*** Block opens ***
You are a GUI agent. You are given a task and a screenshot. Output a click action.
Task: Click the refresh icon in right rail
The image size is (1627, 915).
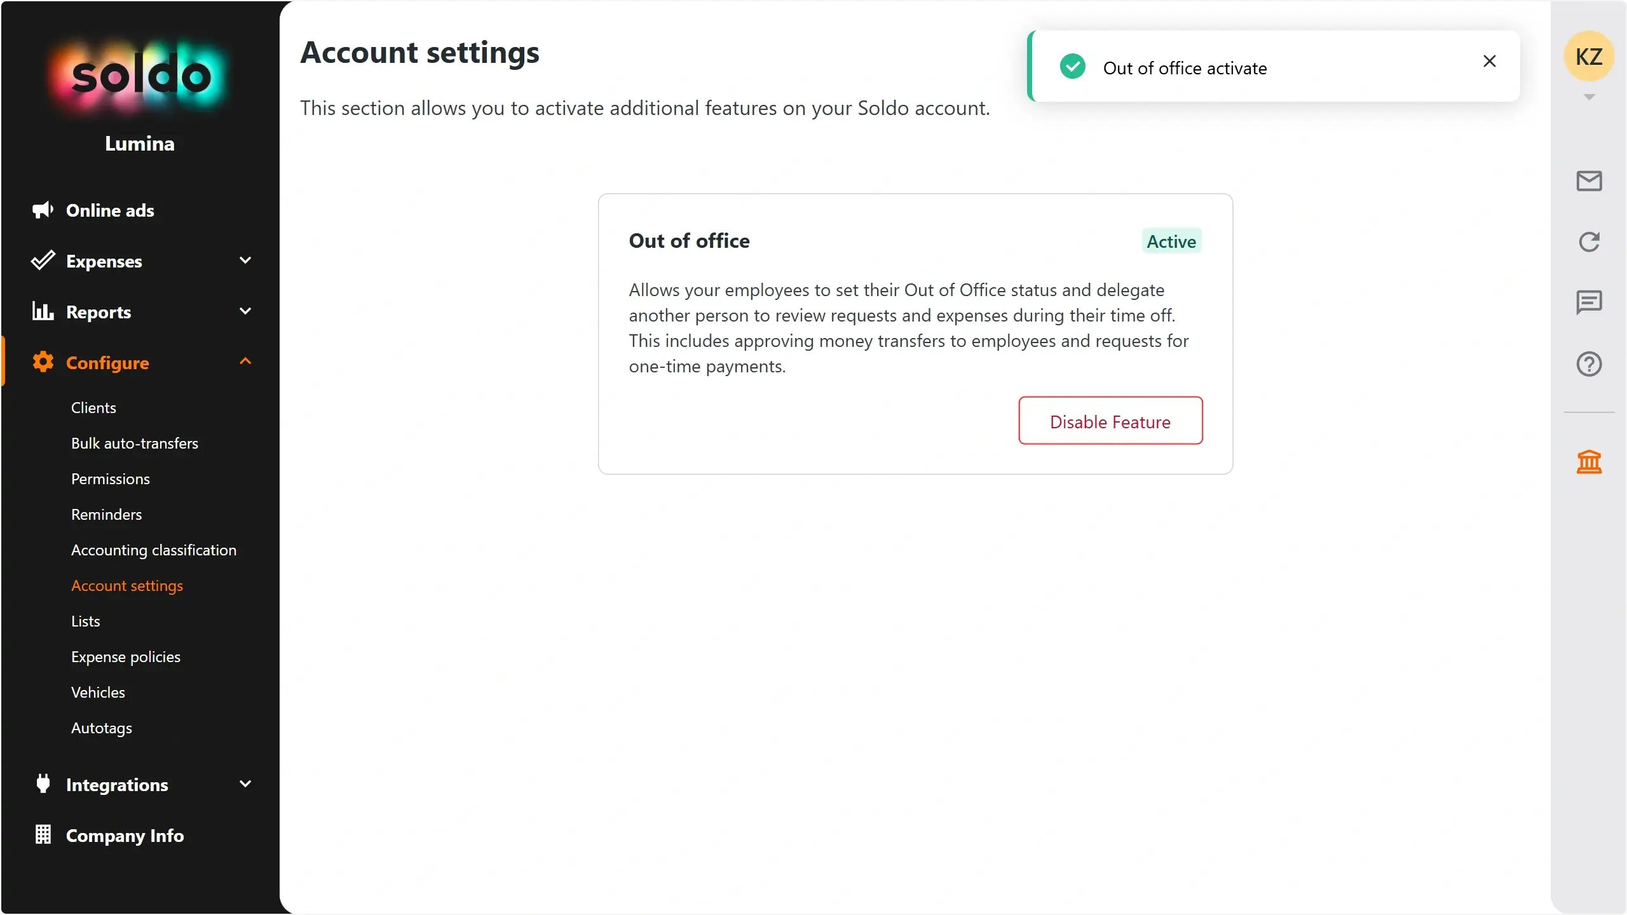point(1589,241)
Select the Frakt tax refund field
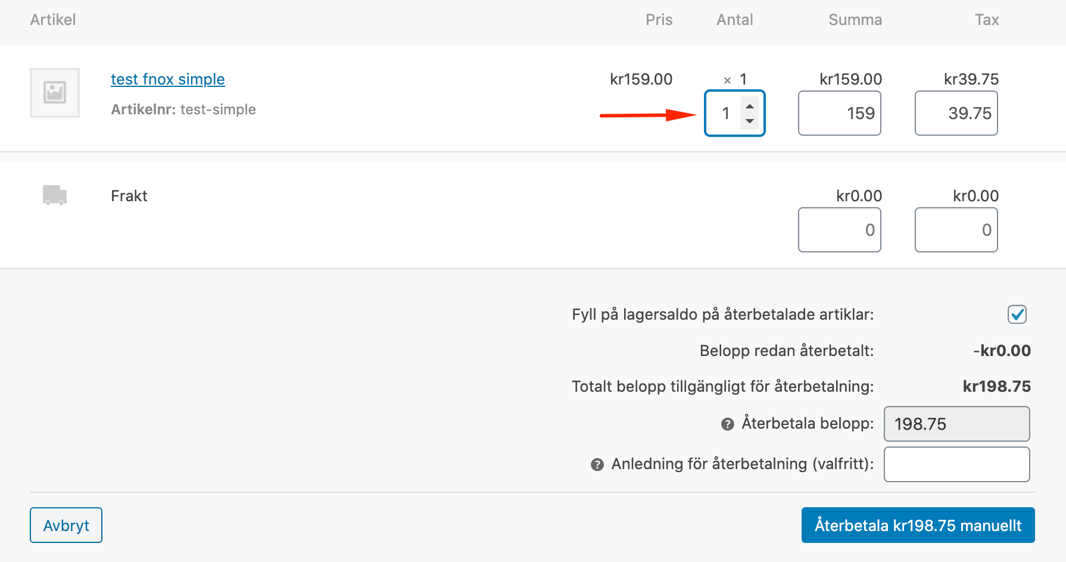The image size is (1066, 562). pyautogui.click(x=956, y=230)
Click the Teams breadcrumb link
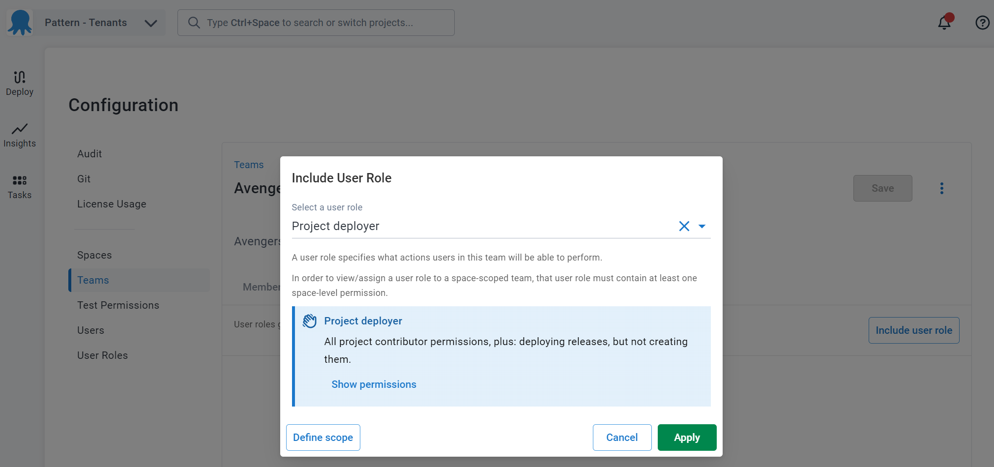This screenshot has height=467, width=994. click(249, 165)
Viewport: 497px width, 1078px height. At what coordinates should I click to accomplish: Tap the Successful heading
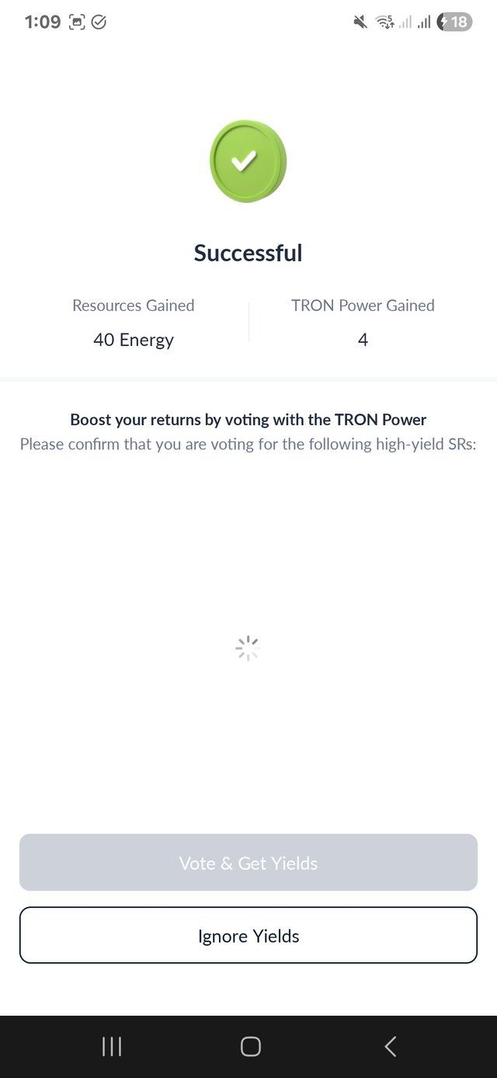249,253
*** Block closes ***
The records above need to be printed in full and exactly, without any of the pictures.

__YOUR SOLUTION__
You are a GUI agent. You are given a task and a screenshot. Output a click action.
Task: Click the refresh icon in right rail
The image size is (1627, 915).
point(1589,241)
Select the Frakt tax refund field
The image size is (1066, 562). pyautogui.click(x=956, y=230)
Click the Teams breadcrumb link
This screenshot has height=467, width=994. click(249, 165)
Viewport: 497px width, 1078px height. At what coordinates should I click to accomplish: Tap the Successful heading
249,253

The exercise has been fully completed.